20 March 2021
March 2021

Commentary by
Jerry del Missier
“Just because you do not take an interest in politics doesn’t mean
politics won’t take an interest in you.” Pericles
As we pass the one-year anniversary of lockdowns across large parts of the world we remember Pericles, the fifth century BC Athenian hero who had considerable experience with both pandemics and lockdowns. Pericles, in the ultimate “rope-a-dope” strategy in the early years of the Peloponnesian War locked all Athenians within the walls of the city rather than directly engaging the Spartans in battle. In an ironic twist of cause-and-effect from modern day, this strategy served to accelerate a smouldering plague that subsequently killed many inhabitants including Pericles himself, and ultimately contributed in the long run to the Athenian defeat. Of course the mortality rate of the Athenian plague was considerably higher than what we have experienced today but one cannot doubt that, as in ancient Athens, there will be a long tail of consequences – largely driven by government actions – that will be with us for years to come.
It was otherwise a month that was indeed dominated by politics. Vaccine-gate (can we officially call it a “gate”?) continued to roll on in the EU, with inoculation numbers lagging and fingers and blame being levied at everyone but those ultimately responsible. The month closed with a number of countries heading back into lockdown while key leaders were negotiating to secure the Sputnik vaccine from Russia, all of which augurs badly not just for the EU but for the whole region. In the US the $1.9 trillion COVID relief package was passed spreading largesse far and wide and setting the stage for an even bigger spending plan announced at the end of the month. Treasuries remained jittery in the face of mixed signals with yields backing up a further 30 bp. Broader stock markets remained resilient but volatile with sector rotation seeing the SPX outperform in the NASDAQ in anticipation of economic rebound in the US.

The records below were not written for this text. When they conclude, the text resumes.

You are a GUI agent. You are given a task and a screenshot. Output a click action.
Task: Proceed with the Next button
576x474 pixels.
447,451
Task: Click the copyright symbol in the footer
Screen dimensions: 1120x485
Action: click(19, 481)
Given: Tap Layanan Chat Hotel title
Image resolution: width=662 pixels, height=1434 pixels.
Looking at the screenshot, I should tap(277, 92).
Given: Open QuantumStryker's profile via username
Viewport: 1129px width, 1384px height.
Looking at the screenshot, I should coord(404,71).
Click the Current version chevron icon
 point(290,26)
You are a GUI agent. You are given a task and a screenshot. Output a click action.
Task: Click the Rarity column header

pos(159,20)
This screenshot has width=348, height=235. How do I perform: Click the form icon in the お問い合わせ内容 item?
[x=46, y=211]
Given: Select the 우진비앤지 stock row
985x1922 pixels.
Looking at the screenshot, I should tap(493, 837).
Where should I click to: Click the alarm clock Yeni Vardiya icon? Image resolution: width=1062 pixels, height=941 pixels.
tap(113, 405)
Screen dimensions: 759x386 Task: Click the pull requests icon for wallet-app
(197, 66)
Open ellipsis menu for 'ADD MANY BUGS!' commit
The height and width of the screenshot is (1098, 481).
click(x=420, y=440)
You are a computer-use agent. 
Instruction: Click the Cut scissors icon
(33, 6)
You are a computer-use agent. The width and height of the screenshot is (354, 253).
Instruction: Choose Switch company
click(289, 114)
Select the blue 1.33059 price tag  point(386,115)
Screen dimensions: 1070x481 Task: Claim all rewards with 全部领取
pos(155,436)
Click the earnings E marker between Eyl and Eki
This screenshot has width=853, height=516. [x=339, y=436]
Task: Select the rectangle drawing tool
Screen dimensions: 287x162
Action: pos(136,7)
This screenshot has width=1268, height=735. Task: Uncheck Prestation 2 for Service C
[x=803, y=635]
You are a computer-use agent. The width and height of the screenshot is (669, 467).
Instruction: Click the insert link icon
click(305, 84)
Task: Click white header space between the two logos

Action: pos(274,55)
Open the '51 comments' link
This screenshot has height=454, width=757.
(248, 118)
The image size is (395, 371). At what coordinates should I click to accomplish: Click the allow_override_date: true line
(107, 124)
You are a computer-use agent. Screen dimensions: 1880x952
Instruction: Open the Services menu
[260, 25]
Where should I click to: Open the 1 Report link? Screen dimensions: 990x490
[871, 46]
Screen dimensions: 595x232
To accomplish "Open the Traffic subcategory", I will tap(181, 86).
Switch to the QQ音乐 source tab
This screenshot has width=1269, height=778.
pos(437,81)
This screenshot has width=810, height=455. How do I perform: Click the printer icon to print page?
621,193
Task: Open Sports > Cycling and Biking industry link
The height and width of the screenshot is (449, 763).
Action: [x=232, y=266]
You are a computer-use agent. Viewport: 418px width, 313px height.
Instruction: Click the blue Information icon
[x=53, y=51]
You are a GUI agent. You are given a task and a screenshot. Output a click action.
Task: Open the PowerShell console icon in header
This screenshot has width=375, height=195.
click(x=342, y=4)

Part way through the month European banks came to the rescue of embattled politicians with a pair of failures that diverted everyone’s attention. First up, Greensill Capital, a trade finance specialist spectacularly failed, ensnaring Credit Suisse most prominently among the banks, and embarrassingly a former politician who in his previous life was more wont to “bash the banks” than shill for them. But this was only the amuse-bouche for what came later, the failure of family office Archegos Capital, which cost Credit Suisse almost $5 billion and other banks close to that amount in total. The losses were driven by excess leverage and risk concentration of biblical proportion – hardly new concepts – which caused tremors in both equity and credit markets and led to much tut-tutting from regulators and politicians with calls for investigations, new regulations and inevitably fines. Of course, one could reasonably ask what new regulation could have prevented this, but one might start by asking whether it is the regulations or the regulators that should be reviewed. Heads have already rolled at Credit Suisse – which had the worst March since Julius Caesar – and shareholders will once again be on the hook for a fine in addition to losses already sustained. But is this appropriate considering the nature of the failure and the limited influence shareholders have had on bank managements since the financial crisis? One could make the case that since regulators have far greater influence on management these days perhaps someone within that community might also bear some responsibility for this failure of oversight. At least one outcome seems certain, having succeeded in using the pandemic to plump bank capital levels in Europe it is very likely regulators will only grudgingly revert to pre-2020 rules.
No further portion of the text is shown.